Martine Boulet tenait à faire cette mise au point suite à quelques sorties médiatiques de deux opposants au développement de la municipalité soit Jean Poulin, un résidant de Saint-Simon-les-Mines et président de l’Association pour la protection des milieux humides de la Cumberland (APMHC), et André Roy de la Corporation de la protection forestière en Beauce-Etchemin, qui habite déjà le secteur visé par la municipalité.
Les mesures de sécurité adoptées par la municipalité sont nombreuses et respectent le développement durable insiste la mairesse Boulet. « Des règles régissent le déboisement, la préservation de boisés et la conservation des types d’arbres. Une obligation de filtration des eaux pluviales sera également en vigueur au printemps. Ce sont 200 terrains maximum et 75% des terrains devront être construits avant que tout nouveau développement additionnel soit mis de l’avant. Comme de 5 à 7 propriétaires s’y construisent annuellement, il faudra beaucoup de temps avant que tout autre développement soit accordé. C’est inscrit dans la règlementation municipale.» explique Mme Boulet, qui mentionne de que certains achètent plus d’un terrain pour une seule propriété. «Le nombre potentiel de résidences totales diminue à chaque fois.» précise madame Boulet.
Il y aura très peu d’impact sur l’environnement selon la mairesse car le milieu humide est situé sur le territoire de Saint-Simon-les-Mines où le marais, les terres publiques et l’étendue du territoire peuvent servir de tampon pour protéger l’environnement. «Il n’y aucun danger pour les ravages de chevreuils, même dans leurs mouvements selon les données du ministère des Ressources naturelles et de la Faune» ajoute madame Boulet.

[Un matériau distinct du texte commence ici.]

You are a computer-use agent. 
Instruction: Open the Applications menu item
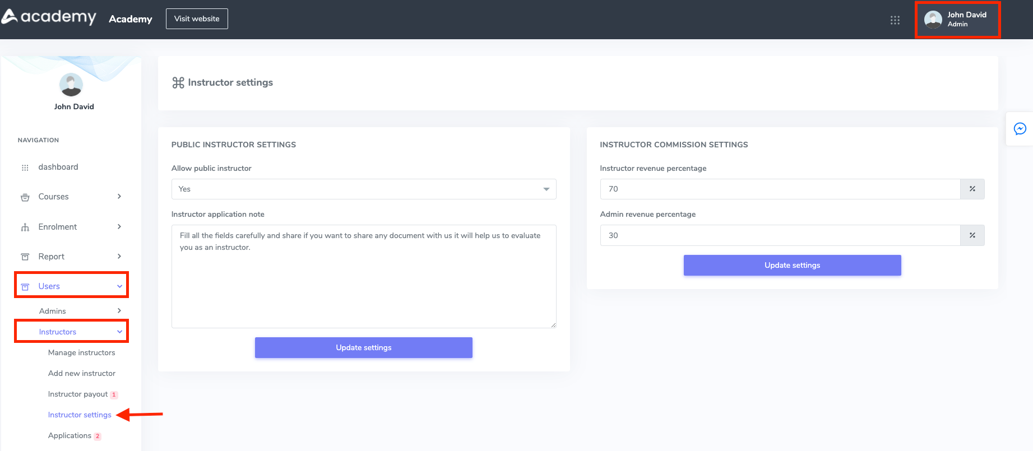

«Le Conseil de bassin de la rivière Chaudière (COBARIC) a par ailleurs accepté les études hydrauliques demandées par la municipalité tout comme les MRC des Etchemins et Beauce-Sartigan. De plus, une personne souhaitait réaliser des études qui viendraient contredire ces conclusions sauf que l’on a jamais vu ces contre-expertises.» poursuit Mme Boulet.

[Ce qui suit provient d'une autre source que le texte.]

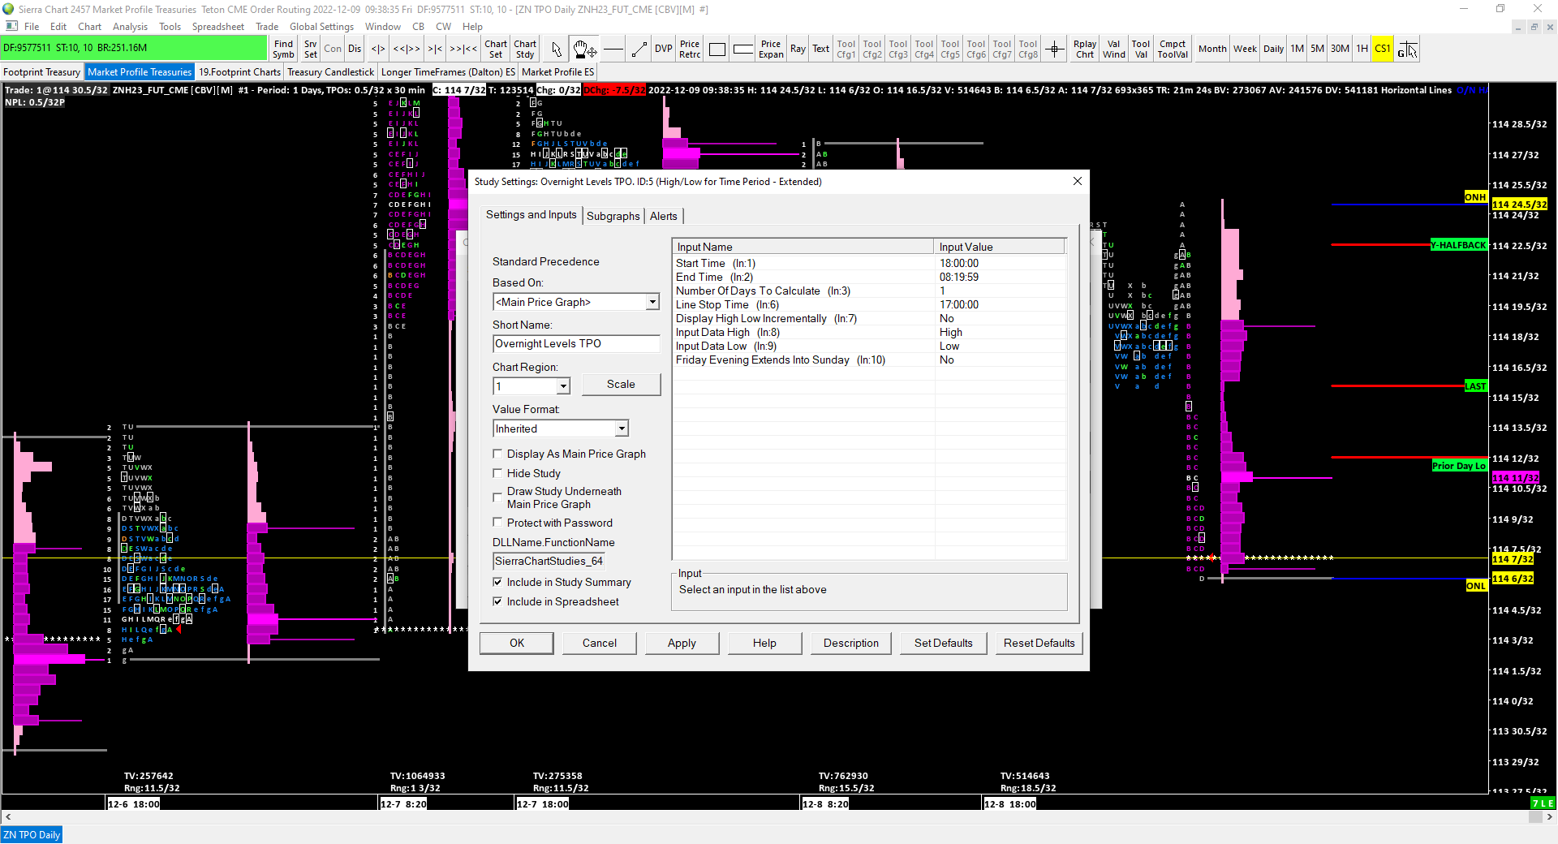Open the Based On dropdown
The image size is (1558, 844).
click(x=652, y=302)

À ceux qui estiment que la municipalité n’a que les profits en tête dans ce dossier, madame Boulet avoue que les possibilités d’aller chercher de l’argent additionnel existent. « Il y a un peu plus d’une trentaine de maisons dans ce quartier. Ça coûte cher à la municipalité d’entretenir les rues et on ne veut pas avoir à assumer indéfiniment ces dépenses pour quelques maisons seulement et en plus, il y a de l’intérêt. »
Madame Boulet se questionne également sur les véritables intentions des opposants. « Le problème c’est que les objections proviennent de citoyens qui ont peut-être des intérêts personnels. Il existe deux approches différentes. L’approche privée et l’approche des associations de protection de l’environnement qui elles sont financées à même l’argent des contribuables grâce aux crédits d’impôts. Elle avoue penser occasionnellement que les deux personnes impliquées dans la critique travaillent pour leur propre intérêt et souhaitent éviter d’avoir tout simplement du voisinage. «Les groupes environnementaux qui achètent des terrains obtiennent une exemption de taxe municipale. Ils reçoivent des subventions pour y aménager des sentiers. Les gens qui voudront se rendre dans ces sentiers devront circuler sur leur terrain, pensez-vous qu’ils vont accorder le passage à tout le monde, pas sûr. C’est acheter avec de l’argent public et personne ne peut s’y rendre.» «Si ces deux monsieurs là n’avaient aucun rapport avec ces deux secteurs, on serait plus sensible à leur cause.» nous a confié la mairesse Boulet.
Nos appels à messieurs Jean Poulin et André Roy sont demeurés sans réponse jusqu’à maintenant.